Chuck Raasch: Formidable tasks for Bush, Dean
The Bush White House isn’t the only institution in this city undergoing forced change.
Howard Dean is shaking up the status quo at the Democratic National Committee, too. But though Dean faces substantial obstacles, he now appears to have a better chance at success than the president.
Bush has shaken up his inner circle, replacing loyal chief of staff Andrew Card with another longtime Bushite, Joshua Bolten.
White House press secretary Scott McClellan resigned, and political guru Karl Rove lost his policy role. Rove is now free to focus on the fall congressional elections, which could be disastrous for Republicans if Democrats can nationalize local races as a referendum on the president’s job performance.
Bush, ever the loyalist, vows to stick with embattled Defense Secretary Donald Rumsfeld.
The president’s problems aren’t rooted in who sits in what chair but in the policy decisions they confront. Bush’s signature domestic initiative, Social Security reform, has failed as spectacularly as the Clinton health care remake of the mid-1990s. And Iraq, by any reasonable definition, is far closer to outright civil war than it is to the peaceful, stable Middle East ally that Bush and Rumsfeld had envisioned shortly after Saddam Hussein fell more than three years ago.
Unless Bush can turn the latter crisis around – perhaps with troop withdrawals that don’t look political or with Osama bin Laden’s capture or death – one or both houses of Congress could be in Democratic hands after the fall elections.
The prospect of a Democratic takeover has energized Dean. Dean, who introduced campaigning to the Internet and vice versa, is certain that the Democrats’ best path back to power is to compete in Republican bastions as seriously as they do in states like New York and Illinois.
“I think we need to be a national party again, and I think we need to run on a message that can appeal to people in Alabama as well as appeal to people in New York,” Dean told reporters at a mid-April Christian Science Monitor breakfast. “And I think we have a list of issues and a message that will do that.”
But as Dean learned in a meteoric campaign for the presidency in 2004, even the best ambitions sometimes crash into on-the-ground realities. Democrats, by definition, are anti-monolithic: This is a political party that celebrates Will Rogers’ assertion that he belonged to no organized political party – he was a Democrat.

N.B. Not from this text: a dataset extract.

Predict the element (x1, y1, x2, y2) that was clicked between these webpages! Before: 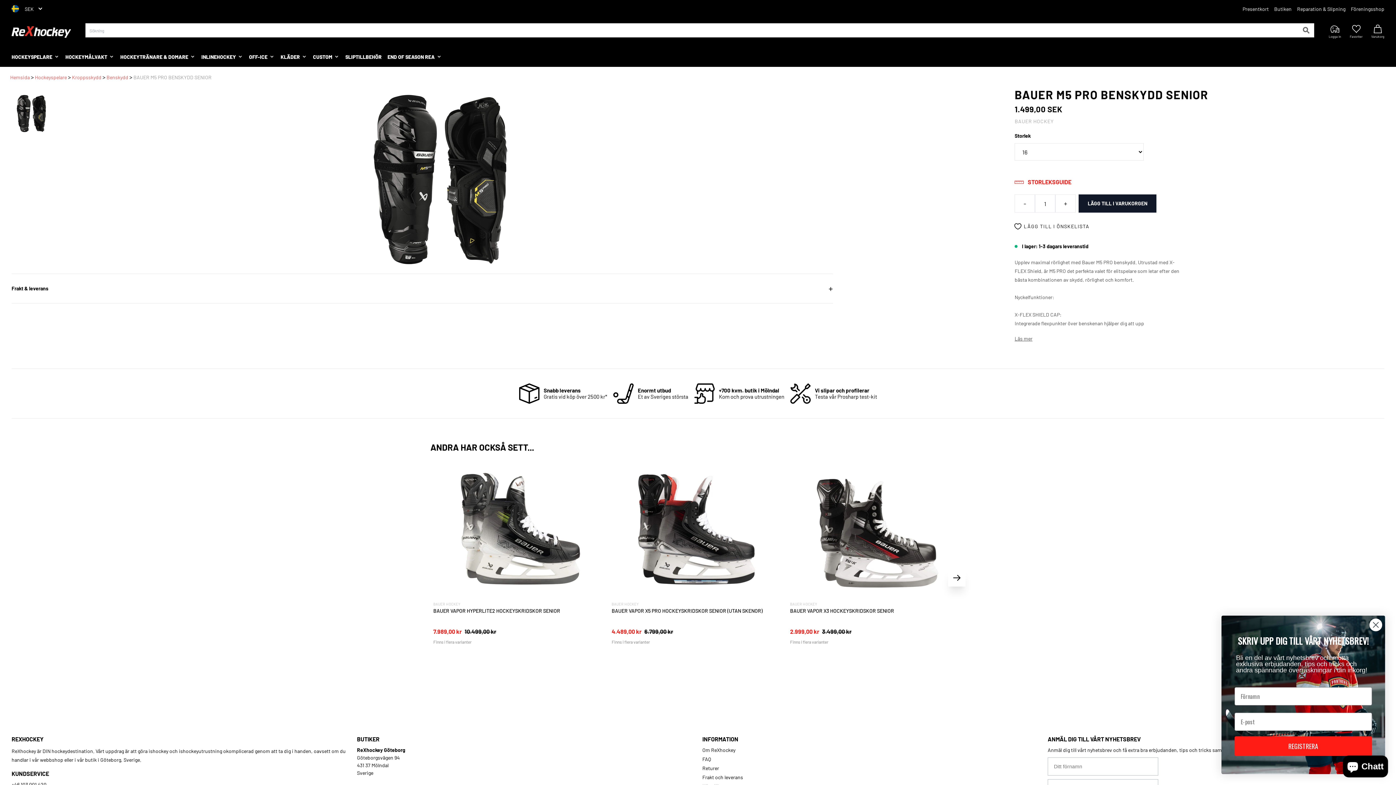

Already, veteran Democratic organizer Harold Ickes is building a private voter list, in competition with the DNC’s, that some view as one of the first acts of Sen. Hillary Rodham Clinton’s 2008 presidential campaign. And South Dakota’s controversial ban on abortion illustrates the difficulties in building a national apparatus around a party identified as hostile to abortion opponents.
Dean told reporters that “the first thing out of our mouths on abortion should be we ought to reduce the number of abortions dramatically in this country, and we ought to seek common cause with other people who want to reduce the number of abortions.” But he went on to call the South Dakota Legislature’s abortion ban “an outrage.”
Dean did not say the bill could not have passed without significant Democratic support. The chief sponsor in the South Dakota Senate was a Democrat, and six of 10 Democrats in that body voted for the ban.
Still, Dean – never short on certitude – is convinced he can build a powerful, 50-state machine that includes states like South Dakota. He says the old way of remodeling the national party around a presidential candidate every four years and then focusing on a few states is out, at least on his watch. Dean is replacing it with a kind of trickle-down politics, if you will.
The national party is raising money to help build parties in every state – funding at least four organizers, press secretaries and others in each state – and is building a massive national voter list that any Democrat down to city council level will be able to borrow.
“I want to do everything I can to help a Democratic president get elected, but my job is to have a long-term plan for the success of the Democratic Party,” Dean told reporters.